Così pensate. Che quelle persone possano essere le ultime che vedrete non avete ragione di poterlo immaginare.

Dopo una curva a destra vi ritrovate d’improvviso all’aperto, in un vasto cortile interno. Il vostro corridoio diventa un sentiero coperto di ghiaia, che quasi subito si biforca, conducendo ad altri punti d’ingresso al cortile; di cartelli neanche l’ombra. Siete sul punto di bestemmiare, quando vi accorgete di non essere soli. In un angolo, a una ventina di metri da voi, è seduta una donna.

Adesso basta. Chiederete. A lei e poi a chiunque altro incontriate.

Con passo deciso vi dirigete verso di lei.

Con passo deciso mi diressi verso di lei.

Perché qui la mia storia si fa diversa, credo, da quella di tutti gli altri che, dopo essersi smarriti nei corridoi di un ospedale, sono poi riemersi alla normalità. Io no. E non si creda di cogliermi in contraddizione, perché poche righe sopra ho affermato che le persone incontrate nel corridoio sarebbero state le ultime da me viste. E la donna nel parco, allora?

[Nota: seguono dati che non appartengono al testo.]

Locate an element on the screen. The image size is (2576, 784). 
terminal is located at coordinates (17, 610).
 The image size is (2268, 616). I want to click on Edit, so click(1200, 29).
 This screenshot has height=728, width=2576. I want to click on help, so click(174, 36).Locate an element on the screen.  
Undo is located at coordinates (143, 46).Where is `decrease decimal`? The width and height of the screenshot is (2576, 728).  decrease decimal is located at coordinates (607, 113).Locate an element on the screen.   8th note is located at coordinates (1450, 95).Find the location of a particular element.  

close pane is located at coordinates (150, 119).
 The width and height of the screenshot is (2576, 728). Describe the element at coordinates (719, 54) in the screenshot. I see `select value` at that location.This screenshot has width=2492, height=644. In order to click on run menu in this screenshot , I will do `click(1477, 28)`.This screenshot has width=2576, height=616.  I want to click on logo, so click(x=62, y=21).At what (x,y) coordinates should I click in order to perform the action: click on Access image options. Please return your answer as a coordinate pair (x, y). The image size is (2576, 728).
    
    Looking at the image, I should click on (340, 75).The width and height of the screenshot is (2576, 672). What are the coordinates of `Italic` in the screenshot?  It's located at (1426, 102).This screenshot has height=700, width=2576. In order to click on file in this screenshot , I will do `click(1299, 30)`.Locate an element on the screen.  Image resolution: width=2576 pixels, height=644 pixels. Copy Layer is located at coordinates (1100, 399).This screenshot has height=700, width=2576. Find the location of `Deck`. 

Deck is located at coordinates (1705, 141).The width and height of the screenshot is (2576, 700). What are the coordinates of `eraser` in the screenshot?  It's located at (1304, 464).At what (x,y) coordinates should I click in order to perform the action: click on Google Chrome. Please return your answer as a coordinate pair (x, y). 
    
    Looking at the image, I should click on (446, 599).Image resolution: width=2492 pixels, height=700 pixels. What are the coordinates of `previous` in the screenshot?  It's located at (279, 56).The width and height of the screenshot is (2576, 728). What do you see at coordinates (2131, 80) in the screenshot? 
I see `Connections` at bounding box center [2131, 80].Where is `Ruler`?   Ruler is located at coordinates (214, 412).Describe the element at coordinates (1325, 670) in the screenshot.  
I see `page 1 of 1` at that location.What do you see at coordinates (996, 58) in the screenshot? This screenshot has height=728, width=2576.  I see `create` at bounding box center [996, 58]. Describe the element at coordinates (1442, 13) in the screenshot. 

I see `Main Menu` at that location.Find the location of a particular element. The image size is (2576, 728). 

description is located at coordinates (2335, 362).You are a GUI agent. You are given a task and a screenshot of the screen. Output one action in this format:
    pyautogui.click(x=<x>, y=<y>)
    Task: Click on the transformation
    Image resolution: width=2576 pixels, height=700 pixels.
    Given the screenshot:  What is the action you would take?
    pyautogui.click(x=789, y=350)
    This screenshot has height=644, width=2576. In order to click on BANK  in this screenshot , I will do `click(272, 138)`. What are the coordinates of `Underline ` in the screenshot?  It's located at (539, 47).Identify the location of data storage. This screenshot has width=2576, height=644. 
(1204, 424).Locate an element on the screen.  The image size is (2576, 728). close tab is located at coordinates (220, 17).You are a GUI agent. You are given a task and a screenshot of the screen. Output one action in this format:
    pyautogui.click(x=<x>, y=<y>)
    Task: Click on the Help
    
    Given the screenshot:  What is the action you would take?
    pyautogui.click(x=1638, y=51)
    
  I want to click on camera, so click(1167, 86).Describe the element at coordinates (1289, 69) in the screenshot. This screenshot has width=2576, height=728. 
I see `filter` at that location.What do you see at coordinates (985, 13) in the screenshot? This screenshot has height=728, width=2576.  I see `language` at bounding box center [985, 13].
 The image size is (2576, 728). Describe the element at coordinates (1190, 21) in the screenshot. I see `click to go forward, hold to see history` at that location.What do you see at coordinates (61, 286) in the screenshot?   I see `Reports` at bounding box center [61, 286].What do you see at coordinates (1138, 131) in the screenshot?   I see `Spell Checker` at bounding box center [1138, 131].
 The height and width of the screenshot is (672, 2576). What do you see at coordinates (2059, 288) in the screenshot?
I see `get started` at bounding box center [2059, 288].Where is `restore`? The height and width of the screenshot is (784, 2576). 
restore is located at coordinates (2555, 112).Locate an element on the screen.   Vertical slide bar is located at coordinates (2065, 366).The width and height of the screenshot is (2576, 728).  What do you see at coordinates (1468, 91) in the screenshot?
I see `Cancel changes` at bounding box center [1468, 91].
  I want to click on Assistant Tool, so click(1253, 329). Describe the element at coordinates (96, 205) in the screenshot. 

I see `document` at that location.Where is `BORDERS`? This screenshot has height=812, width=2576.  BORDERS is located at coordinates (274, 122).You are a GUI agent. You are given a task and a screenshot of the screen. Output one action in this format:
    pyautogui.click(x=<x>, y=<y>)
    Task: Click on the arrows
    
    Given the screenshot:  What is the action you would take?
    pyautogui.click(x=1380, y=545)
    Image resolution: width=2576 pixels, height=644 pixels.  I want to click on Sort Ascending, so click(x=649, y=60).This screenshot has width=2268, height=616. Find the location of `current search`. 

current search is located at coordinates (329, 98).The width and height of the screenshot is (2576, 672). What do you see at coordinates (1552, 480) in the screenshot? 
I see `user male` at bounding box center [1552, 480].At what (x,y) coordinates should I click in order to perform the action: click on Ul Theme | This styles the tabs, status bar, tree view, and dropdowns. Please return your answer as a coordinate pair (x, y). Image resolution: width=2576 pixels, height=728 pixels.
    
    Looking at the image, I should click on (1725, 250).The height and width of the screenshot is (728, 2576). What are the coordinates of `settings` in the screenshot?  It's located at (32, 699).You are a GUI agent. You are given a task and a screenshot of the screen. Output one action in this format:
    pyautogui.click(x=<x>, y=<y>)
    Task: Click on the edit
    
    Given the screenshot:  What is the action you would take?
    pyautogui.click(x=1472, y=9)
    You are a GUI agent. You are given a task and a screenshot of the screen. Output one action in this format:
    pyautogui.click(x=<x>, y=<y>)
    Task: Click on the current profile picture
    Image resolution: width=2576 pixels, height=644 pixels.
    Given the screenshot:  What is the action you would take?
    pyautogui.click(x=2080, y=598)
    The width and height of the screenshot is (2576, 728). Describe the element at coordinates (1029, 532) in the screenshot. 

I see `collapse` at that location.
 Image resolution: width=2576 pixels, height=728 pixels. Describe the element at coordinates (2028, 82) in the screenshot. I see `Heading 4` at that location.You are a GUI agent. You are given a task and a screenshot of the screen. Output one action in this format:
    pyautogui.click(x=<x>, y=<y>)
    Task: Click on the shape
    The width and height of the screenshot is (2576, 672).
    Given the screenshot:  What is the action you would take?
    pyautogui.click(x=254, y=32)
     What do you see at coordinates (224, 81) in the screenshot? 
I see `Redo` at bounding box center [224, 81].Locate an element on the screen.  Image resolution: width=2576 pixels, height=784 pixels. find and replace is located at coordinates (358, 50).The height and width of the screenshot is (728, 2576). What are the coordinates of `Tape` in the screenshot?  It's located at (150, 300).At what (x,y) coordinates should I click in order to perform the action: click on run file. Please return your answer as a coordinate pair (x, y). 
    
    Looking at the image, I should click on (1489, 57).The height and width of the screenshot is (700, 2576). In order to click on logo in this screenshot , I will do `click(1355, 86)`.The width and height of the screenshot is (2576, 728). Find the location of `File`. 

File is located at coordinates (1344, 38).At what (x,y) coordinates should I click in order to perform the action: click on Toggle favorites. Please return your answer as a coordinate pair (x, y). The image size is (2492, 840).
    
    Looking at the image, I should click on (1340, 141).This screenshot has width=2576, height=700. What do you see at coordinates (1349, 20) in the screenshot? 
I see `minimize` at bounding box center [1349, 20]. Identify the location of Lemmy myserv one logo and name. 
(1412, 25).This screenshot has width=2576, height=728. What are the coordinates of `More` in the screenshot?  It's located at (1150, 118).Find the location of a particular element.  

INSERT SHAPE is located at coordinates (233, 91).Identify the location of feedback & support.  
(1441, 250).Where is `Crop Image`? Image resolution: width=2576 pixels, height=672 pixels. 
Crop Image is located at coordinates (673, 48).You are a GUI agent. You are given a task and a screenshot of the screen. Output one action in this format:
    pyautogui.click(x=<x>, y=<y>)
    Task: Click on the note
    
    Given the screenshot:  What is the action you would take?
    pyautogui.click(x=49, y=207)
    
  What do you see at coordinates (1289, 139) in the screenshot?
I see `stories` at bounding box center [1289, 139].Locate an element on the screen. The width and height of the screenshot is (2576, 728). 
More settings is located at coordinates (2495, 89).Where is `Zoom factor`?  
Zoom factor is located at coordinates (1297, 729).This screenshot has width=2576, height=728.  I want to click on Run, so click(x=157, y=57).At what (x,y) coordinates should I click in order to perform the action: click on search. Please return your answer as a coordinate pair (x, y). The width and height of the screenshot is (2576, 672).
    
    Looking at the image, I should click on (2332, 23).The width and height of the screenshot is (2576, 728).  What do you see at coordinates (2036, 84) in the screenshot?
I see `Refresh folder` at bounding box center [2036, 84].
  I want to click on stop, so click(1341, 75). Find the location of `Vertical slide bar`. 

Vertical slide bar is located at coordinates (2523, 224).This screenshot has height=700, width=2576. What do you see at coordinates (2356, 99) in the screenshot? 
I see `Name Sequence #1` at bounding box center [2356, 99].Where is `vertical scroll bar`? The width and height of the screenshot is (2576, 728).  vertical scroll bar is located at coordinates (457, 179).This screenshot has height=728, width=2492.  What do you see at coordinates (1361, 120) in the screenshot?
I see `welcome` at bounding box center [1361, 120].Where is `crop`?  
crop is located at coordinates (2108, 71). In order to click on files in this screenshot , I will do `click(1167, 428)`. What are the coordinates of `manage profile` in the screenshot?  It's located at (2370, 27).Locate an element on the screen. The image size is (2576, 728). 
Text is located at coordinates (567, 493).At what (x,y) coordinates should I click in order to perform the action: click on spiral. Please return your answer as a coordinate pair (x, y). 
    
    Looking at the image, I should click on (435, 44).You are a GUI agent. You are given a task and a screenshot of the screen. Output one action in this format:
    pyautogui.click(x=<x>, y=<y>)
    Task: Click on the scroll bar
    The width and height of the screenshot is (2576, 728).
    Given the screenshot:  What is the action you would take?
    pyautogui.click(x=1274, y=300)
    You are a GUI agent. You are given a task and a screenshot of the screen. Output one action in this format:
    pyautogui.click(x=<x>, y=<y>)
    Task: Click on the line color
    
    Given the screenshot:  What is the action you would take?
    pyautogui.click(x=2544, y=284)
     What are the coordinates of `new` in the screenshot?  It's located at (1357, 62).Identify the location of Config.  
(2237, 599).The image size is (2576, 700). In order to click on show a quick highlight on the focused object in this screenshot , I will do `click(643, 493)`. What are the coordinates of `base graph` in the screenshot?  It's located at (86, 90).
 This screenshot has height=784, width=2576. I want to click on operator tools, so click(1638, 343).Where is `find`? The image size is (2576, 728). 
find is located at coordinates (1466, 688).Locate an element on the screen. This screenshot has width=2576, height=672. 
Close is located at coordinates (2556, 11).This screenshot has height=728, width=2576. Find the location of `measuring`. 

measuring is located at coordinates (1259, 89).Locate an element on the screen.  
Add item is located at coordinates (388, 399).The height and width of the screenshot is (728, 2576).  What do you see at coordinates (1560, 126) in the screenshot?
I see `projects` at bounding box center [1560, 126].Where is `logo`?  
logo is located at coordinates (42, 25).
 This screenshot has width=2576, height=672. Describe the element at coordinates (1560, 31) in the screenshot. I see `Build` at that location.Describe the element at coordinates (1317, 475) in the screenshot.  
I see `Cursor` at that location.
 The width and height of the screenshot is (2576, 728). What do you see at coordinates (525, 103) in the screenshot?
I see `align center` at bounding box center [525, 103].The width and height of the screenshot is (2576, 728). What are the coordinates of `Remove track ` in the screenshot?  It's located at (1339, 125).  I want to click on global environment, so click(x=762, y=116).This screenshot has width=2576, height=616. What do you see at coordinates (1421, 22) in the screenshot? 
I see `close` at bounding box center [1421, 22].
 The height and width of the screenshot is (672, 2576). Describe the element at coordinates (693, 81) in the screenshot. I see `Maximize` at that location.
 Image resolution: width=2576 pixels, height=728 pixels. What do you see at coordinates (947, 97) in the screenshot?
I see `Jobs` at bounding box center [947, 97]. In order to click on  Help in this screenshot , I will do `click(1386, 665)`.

Seguitemi nei miei passi sempre più incerti sulla ghiaia e lo saprete.

* * *

Via via che mi avvicinavo, sentivo più chiaramente i singhiozzi della donna. La vedevo di profilo: era seduta su una panchina di pietra, piegata in avanti con il volto fra le mani. Il tailleur nero le risaliva fino a mezza coscia, forse anche più su, lasciando scoperta una gamba tornita e muscolosa; non indossava calze e il piede nudo era infilato in un sandalo nero con tacco a spillo, quasi del tutto esposto e con le unghie laccate di rosso accesissimo. I capelli platinati, lunghi e lisci, mi nascondevano anche quella parte di volto non coperta dalle mani.

Ero a metà strada quando capii perché piangesse. Era seduta fuori della cappella mortuaria. Sarebbe stato logico a quel punto tornare sui propri passi. Chiedere informazioni a una persona affranta per la morte di un proprio caro era fuori discussione. Perché allora continuai a camminare? Forse perché quelle gambe scoperte costituivano indubbiamente un’attrattiva, forse perché quei singhiozzi più mi avvicinavo e più mi suonavano strani, forse perché ormai non avevo più scelta. D’improvviso sentii tutta la stanchezza di quel camminare a vuoto per i corridoi dell’ospedale e, passando davanti alla donna in lacrime, andai a sedermi al suo fianco sulla panchina di pietra.

Era così fredda che drizzai di scatto la schiena, percorsa da un brivido improvviso.